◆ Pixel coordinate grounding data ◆
* * * *

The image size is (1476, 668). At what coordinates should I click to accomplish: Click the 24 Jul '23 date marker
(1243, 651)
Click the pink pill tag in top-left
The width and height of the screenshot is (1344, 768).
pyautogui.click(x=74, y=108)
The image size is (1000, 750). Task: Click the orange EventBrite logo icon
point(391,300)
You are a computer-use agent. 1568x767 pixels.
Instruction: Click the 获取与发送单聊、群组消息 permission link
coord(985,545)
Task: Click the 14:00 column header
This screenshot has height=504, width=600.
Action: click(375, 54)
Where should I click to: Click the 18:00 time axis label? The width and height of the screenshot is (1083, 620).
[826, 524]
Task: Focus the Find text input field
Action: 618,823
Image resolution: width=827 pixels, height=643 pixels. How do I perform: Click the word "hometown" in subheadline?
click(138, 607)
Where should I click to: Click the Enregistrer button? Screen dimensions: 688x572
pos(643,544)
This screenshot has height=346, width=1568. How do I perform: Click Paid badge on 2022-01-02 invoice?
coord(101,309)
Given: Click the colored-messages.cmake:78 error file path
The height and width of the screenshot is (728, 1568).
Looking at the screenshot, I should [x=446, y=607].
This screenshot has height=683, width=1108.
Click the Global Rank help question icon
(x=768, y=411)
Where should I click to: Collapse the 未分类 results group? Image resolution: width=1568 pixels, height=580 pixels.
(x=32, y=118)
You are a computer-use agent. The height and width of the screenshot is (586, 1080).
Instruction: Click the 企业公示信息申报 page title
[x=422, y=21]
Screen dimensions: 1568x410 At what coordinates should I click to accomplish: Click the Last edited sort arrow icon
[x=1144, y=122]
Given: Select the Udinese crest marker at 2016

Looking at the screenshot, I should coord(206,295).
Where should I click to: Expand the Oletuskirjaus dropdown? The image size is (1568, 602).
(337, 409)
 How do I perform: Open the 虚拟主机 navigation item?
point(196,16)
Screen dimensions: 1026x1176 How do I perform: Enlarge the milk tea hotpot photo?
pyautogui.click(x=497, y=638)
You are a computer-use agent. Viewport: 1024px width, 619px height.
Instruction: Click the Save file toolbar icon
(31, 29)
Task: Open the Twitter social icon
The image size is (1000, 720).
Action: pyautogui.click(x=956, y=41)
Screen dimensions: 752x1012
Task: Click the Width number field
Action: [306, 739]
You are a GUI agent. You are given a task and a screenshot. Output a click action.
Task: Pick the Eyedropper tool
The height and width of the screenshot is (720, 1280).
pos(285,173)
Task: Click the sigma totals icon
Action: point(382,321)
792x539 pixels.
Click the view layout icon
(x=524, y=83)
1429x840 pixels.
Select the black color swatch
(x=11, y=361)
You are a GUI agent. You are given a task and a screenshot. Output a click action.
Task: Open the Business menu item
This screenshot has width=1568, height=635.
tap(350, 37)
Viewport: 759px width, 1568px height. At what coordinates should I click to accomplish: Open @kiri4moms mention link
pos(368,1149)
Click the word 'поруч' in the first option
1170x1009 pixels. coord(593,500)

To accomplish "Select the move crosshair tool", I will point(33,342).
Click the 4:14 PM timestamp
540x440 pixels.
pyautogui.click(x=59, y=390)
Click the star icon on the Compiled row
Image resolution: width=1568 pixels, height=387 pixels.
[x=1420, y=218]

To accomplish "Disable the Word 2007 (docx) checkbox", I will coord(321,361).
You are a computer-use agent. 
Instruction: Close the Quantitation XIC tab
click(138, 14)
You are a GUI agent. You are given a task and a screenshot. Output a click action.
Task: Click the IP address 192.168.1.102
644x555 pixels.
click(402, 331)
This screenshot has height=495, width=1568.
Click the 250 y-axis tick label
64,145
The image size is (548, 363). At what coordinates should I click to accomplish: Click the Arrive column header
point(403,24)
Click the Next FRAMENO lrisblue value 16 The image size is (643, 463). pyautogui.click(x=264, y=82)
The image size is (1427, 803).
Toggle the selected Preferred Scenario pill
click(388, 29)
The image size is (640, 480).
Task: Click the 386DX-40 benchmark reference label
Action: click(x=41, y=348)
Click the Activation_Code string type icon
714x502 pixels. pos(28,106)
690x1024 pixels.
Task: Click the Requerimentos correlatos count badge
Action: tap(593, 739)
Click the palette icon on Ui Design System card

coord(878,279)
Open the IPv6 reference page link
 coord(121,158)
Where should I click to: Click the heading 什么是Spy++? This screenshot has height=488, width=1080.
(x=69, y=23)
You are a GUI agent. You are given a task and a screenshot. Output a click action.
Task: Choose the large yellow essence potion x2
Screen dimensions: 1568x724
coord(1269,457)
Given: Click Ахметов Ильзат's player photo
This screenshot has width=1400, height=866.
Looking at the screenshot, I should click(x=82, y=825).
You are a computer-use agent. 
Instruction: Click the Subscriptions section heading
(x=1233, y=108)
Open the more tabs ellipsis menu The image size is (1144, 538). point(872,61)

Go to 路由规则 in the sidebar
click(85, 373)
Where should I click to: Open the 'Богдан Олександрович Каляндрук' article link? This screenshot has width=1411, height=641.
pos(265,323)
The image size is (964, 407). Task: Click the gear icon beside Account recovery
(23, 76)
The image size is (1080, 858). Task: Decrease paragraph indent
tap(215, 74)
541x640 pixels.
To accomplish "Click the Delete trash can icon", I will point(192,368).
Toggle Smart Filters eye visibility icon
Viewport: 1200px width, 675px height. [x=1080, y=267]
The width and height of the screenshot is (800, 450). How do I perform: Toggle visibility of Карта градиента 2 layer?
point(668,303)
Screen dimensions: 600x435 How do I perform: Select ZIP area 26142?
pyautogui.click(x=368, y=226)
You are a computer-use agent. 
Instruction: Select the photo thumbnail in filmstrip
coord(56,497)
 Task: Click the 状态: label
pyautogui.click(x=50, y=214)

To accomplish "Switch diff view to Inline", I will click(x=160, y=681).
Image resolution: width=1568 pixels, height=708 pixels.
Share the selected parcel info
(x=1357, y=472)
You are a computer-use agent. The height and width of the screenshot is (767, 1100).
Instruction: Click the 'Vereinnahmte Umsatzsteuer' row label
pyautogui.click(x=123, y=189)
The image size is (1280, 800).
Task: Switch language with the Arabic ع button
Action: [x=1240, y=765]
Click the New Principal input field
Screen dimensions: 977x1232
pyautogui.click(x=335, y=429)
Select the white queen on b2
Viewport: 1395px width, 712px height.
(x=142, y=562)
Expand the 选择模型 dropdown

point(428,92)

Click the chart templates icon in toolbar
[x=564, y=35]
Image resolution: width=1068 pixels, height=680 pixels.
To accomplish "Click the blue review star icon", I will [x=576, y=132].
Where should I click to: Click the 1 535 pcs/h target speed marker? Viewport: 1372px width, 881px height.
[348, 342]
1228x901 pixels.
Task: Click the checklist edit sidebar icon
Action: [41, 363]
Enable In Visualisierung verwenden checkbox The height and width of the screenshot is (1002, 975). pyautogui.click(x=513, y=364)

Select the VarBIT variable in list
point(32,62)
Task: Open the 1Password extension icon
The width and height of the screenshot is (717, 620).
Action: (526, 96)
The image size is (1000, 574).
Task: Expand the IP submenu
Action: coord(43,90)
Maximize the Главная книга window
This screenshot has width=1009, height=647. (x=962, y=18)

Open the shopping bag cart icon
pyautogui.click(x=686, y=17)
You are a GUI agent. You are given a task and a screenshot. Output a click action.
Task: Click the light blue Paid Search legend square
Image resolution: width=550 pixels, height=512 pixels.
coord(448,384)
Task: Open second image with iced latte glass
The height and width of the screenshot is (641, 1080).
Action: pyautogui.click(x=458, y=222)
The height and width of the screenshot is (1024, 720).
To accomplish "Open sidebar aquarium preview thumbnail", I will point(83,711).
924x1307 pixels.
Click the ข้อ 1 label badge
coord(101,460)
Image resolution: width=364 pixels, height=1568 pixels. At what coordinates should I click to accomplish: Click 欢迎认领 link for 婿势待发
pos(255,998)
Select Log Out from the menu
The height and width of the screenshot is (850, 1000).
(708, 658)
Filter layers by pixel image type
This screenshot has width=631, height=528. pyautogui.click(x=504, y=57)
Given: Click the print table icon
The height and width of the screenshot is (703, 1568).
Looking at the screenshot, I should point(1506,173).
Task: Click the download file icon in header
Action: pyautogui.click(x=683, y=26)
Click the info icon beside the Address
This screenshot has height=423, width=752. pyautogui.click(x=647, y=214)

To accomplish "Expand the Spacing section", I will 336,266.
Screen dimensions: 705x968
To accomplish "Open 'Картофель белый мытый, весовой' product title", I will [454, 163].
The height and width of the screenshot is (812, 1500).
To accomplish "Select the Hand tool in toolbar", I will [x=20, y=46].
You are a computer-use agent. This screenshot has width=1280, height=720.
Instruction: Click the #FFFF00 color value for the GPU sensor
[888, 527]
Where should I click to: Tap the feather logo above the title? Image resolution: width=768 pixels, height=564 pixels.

* * * *

◆ ACTION ITEM ◆
All lines above holding the word "star" make up the answer; copy each one.

◆ RESPONSE ◆
Click the star icon on the Compiled row
To accomplish "Click the blue review star icon", I will [x=576, y=132].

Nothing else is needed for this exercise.